Pasaron algunos años, dejé de trabajar con adultos por los vericuetos del sistema y me enfrenté a lo más temido: los adolescentes. Difíciles esos primeros años. Todo un camino. A veces, el choque es tan brutal que te hace querer salir corriendo. Hay años más fáciles que otros y lo cierto es que los docentes no dejamos todo atrás cuando entramos al aula, no, entramos con nuestros problemas, nuestras angustias y alegrías, nuestras noches sin dormir cuando tenemos bebés en casa, nuestros conflictos matrimoniales y demás. Y los chicos tampoco entran vacíos al aula, vienen con sus cambios y sus peleas con los padres y el hermanito más chico que nació y los abuelos que empiezan a morirse. En el mejor de los casos, son problemas pequeños, en el peor, sacudidas fuertes. 
Y en el medio de todo eso, hay que aprender y hay que enseñar. Y me agoto de solo pensarlo, pero sin embargo lo sostengo cada día.
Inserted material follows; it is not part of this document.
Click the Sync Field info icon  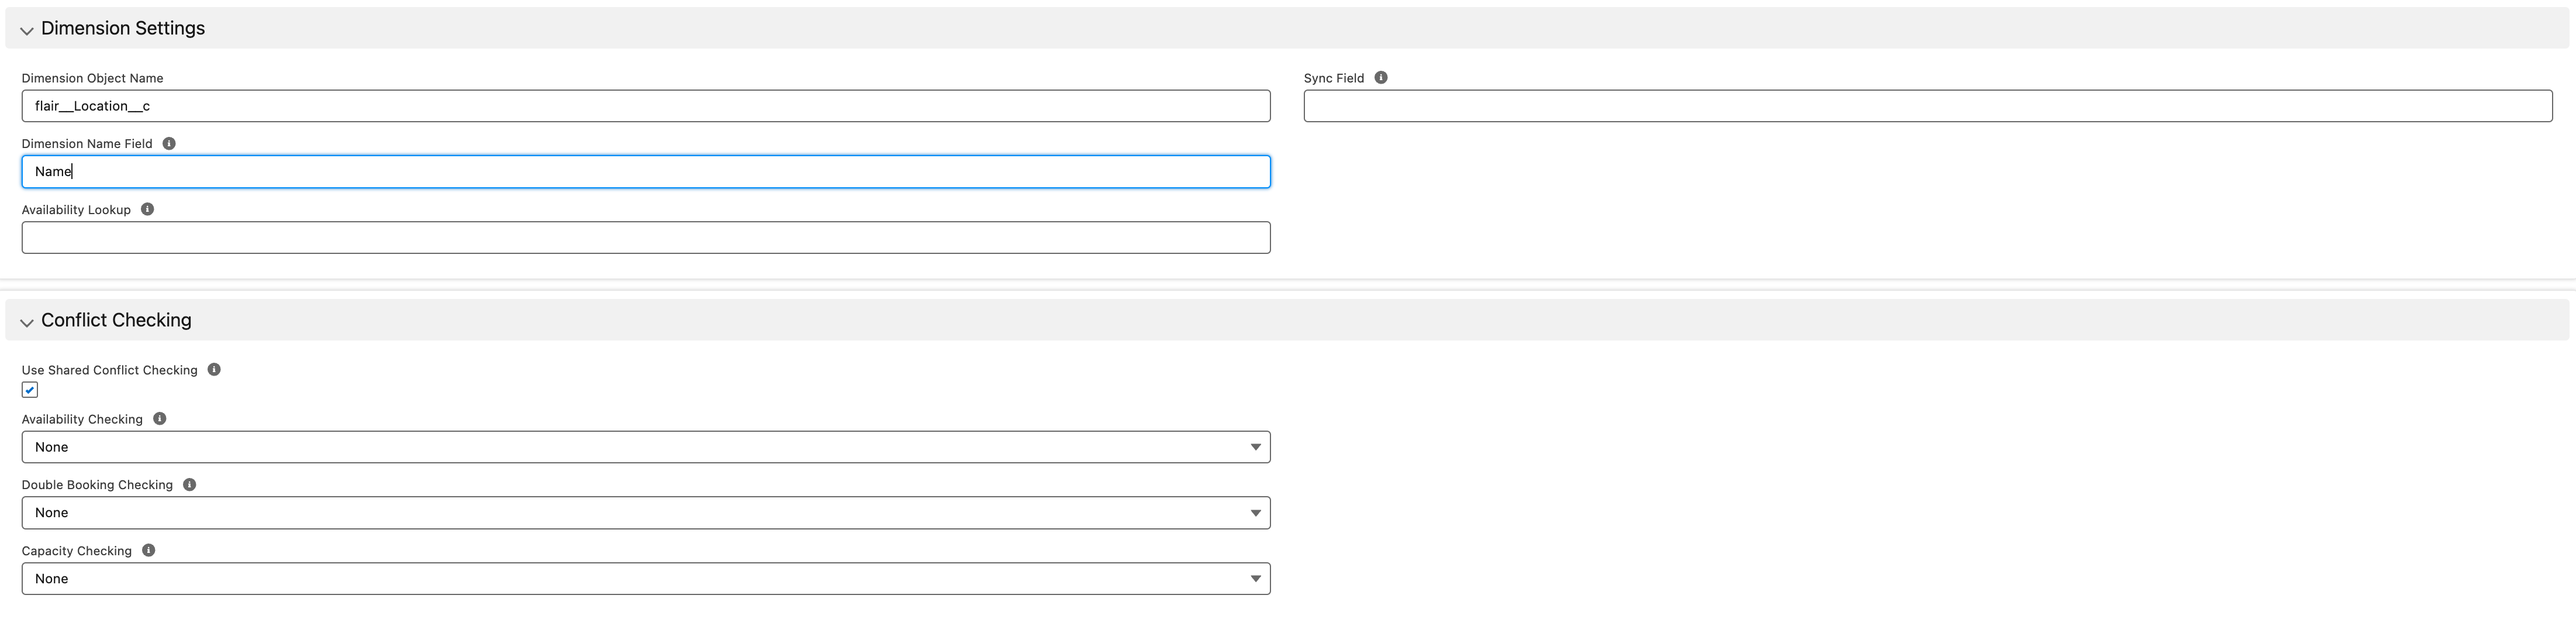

Hace un tiempo, sostenía que el docente se hace en el aula. Y lo sigo pensando, ¡claro! Creo que no hay profesorado ni universidad que puedan enseñarte a ser docente, es casi como ser mamá: te pueden contar mil cosas, pero la experiencia es única y sólo uno puede vivenciarla y decir si te gusta o si es para otro. Entonces, sí, el docente se hace en el aula, pero también junto a sus compañeros. Cuando tenés a tu alrededor gente a la que le gusta ser docente, la vida y la profesión se te facilitan un montón. Porque, créanme, si no te gusta la docencia, es una pésima idea ser docente :P
No sé si la escuela sirve o no sirve (ni siquiera puedo pensar en algo tan complejo como decidir eso), pero sigue siendo un lugar de encuentro social para dos generaciones y en ese encuentro se condensan un montón de cosas. La labor cotidiana es pequeña y enorme al mismo tiempo, muchas veces es dolorosa y hasta solitaria. Y cada vez me importa menos si saben o no saben acerca de la importancia del movimiento romántico en la literatura argentina, pero sí me importa que sepan que los adultos también somos vulnerables, que nos caemos y nos levantamos cada día, que las profesiones no son trayectorias lineales en donde "siempretegustaloquehacés", pero que sí vale la pena buscar tu camino (aunque te lleve 30 años) para hacer lo que amás. 
Y para mí el aula es un lugar feliz, aunque a veces grite y me frustre porque no les importa el movimiento romántico (¡es importante chicos!) o la arbitrariedad del signo lingüístico (más importante aún).  
En  el aula soy feliz porque ahí construí mi lugar para crecer.